Studying the phenomenon of "solar activity", scientists often use terms such as cosmic galactic and cosmic radiation. A considerable part of the radiation is reflected from the ozone layer, glaciers.

This part is negligible compared to what originally came from the Sun. What happens on earth is an uneven flow.

First of all, ultraviolet radiation is electromagnetic radiation; therefore, its rays have different wavelengths ranging from 100 to 400 nm.

• the shortest rays are called extreme ultraviolet (100-120 nm), which has the abbreviation EUV / XUV;
• far range - short-wave ultraviolet (120-285 nm) or UVC;• medium range - medium wave ultraviolet (285-315 nm) or UVB;
• near range - long-wave ultraviolet (315-400 nm) or UVA.

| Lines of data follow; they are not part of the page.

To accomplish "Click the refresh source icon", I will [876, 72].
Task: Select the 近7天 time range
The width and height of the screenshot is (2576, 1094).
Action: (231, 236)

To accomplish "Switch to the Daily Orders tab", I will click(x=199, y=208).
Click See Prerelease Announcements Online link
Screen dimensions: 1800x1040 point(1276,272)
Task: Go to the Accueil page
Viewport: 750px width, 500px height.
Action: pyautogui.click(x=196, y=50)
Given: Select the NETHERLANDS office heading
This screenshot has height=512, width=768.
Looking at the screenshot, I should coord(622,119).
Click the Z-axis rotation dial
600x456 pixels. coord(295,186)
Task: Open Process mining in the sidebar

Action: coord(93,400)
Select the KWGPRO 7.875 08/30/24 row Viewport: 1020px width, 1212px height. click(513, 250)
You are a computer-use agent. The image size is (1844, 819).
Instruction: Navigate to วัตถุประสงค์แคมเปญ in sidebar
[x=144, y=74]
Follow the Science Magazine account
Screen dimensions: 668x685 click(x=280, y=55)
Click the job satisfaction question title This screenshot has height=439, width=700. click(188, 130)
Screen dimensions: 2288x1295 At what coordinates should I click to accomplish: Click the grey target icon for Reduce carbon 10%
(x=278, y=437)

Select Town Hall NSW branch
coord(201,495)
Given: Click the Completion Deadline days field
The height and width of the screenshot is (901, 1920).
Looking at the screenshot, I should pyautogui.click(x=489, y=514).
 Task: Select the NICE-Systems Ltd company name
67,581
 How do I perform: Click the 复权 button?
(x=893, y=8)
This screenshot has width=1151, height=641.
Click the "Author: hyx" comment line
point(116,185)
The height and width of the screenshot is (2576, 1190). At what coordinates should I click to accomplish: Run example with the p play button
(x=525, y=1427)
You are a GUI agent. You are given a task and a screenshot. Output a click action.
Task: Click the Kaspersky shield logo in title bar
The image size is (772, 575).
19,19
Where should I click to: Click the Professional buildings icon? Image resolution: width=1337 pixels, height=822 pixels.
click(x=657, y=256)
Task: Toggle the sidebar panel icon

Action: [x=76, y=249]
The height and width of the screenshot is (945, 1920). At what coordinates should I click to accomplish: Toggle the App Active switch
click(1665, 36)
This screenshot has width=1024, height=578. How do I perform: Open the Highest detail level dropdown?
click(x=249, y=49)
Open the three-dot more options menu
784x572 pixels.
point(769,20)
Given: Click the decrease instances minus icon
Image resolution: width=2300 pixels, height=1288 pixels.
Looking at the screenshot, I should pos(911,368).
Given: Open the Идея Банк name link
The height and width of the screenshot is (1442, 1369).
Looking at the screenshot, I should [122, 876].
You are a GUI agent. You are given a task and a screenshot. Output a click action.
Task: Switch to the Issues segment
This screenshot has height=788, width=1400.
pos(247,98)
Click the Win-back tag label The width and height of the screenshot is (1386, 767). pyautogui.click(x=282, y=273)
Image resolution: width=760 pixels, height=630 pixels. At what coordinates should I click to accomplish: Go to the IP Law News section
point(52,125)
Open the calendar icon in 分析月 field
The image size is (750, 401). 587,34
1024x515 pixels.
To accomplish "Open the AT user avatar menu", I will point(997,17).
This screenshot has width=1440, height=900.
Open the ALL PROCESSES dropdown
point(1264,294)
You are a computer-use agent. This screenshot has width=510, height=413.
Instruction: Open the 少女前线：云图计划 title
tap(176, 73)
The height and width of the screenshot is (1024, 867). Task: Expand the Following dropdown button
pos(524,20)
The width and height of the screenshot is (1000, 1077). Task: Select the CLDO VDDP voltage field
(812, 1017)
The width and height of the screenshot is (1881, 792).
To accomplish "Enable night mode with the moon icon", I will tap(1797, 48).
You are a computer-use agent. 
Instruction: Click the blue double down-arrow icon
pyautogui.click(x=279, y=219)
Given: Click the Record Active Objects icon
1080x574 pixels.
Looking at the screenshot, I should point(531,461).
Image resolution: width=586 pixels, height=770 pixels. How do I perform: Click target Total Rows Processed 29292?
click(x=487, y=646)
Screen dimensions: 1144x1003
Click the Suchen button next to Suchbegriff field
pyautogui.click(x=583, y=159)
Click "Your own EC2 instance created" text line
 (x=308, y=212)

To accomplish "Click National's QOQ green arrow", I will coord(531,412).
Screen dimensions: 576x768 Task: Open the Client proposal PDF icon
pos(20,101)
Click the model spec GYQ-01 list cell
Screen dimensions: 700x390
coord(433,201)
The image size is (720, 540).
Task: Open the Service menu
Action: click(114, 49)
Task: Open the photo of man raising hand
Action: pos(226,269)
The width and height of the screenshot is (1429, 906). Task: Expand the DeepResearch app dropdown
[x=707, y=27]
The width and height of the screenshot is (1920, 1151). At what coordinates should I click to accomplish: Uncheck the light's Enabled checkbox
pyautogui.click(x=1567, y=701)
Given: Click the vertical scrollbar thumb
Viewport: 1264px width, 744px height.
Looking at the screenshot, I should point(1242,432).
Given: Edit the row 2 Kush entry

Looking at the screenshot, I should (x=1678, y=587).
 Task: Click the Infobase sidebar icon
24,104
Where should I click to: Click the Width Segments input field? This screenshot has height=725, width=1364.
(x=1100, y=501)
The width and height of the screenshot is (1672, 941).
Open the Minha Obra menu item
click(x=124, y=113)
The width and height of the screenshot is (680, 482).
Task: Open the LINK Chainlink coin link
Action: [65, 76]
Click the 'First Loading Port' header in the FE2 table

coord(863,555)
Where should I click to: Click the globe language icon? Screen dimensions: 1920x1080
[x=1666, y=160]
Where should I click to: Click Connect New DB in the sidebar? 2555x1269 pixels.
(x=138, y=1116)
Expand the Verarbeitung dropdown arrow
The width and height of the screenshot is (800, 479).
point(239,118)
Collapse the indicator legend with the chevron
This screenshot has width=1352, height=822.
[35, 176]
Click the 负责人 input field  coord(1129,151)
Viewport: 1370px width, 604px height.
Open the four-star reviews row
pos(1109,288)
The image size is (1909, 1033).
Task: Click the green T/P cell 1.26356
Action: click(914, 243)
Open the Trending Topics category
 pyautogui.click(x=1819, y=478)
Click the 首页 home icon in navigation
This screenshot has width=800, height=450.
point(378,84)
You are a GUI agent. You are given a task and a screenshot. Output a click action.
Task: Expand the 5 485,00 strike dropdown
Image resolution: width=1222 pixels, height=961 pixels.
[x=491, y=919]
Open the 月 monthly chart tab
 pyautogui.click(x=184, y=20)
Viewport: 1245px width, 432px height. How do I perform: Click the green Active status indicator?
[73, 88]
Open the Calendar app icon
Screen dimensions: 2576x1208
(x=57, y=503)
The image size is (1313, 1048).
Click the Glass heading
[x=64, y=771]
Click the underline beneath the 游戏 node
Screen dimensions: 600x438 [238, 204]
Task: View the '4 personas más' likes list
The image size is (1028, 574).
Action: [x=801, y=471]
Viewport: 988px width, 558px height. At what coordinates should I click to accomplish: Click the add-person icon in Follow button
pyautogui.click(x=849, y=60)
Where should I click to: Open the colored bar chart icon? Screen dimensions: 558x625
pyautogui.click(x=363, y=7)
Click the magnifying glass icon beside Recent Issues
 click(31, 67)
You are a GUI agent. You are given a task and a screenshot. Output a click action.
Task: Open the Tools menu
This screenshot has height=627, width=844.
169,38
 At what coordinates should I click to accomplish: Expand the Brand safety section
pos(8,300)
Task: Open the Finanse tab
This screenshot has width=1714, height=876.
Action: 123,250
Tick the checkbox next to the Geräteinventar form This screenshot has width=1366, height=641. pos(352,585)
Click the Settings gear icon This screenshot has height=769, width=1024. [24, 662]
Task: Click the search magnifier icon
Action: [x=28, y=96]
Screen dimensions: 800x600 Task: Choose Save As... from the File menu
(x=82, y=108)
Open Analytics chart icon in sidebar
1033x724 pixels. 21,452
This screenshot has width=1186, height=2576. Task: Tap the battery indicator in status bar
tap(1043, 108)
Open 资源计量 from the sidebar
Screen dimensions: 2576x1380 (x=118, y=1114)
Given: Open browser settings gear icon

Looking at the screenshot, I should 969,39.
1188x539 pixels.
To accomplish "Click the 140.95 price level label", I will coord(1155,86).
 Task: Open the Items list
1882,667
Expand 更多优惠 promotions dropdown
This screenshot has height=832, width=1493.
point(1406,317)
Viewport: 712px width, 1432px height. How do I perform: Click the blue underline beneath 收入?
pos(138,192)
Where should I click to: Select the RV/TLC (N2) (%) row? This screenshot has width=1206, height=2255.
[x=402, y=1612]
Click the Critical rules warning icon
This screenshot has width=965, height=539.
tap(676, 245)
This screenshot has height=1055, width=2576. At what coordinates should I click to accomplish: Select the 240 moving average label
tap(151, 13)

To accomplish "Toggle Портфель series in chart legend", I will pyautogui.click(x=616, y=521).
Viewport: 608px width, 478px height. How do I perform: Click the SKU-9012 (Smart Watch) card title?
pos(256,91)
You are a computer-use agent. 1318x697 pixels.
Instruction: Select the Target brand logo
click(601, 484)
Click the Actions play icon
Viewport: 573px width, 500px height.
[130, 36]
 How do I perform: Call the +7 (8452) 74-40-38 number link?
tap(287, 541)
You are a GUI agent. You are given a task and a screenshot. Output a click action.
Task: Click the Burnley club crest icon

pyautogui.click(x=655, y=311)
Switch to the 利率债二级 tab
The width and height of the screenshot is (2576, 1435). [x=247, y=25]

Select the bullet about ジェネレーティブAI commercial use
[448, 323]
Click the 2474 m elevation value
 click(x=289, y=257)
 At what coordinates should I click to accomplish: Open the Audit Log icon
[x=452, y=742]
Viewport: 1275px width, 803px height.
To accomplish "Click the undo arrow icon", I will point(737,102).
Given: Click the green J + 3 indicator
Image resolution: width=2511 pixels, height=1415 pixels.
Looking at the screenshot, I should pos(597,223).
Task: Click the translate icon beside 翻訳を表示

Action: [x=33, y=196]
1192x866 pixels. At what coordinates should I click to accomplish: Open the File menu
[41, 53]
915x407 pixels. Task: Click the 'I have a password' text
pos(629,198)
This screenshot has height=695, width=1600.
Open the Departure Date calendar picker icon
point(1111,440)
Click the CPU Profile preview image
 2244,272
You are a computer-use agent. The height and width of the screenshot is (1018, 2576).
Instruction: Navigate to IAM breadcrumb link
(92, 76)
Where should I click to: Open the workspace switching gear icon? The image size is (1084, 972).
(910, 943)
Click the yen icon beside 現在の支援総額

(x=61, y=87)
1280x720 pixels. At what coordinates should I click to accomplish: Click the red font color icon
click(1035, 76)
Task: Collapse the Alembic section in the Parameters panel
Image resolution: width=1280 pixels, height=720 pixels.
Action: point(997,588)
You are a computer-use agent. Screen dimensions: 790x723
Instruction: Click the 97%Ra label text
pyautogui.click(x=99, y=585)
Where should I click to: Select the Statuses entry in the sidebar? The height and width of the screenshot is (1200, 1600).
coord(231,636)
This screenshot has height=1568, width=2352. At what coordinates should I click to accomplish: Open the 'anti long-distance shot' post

Bactericidal ultraviolet radiation (UV-C) deactivates the DNA of bacteria, viruses and other pathogenic microorganisms, destroying their ability to multiply and cause disease. In particular, ultraviolet radiation damages the nucleic acid of microorganisms by the formation of covalent bonds between some adjacent DNA bases. The formation of such bonds does not allow unarchiving DNA for replication, and the "organism" cannot multiply. In fact, when the "organism" tries to multiply, it dies.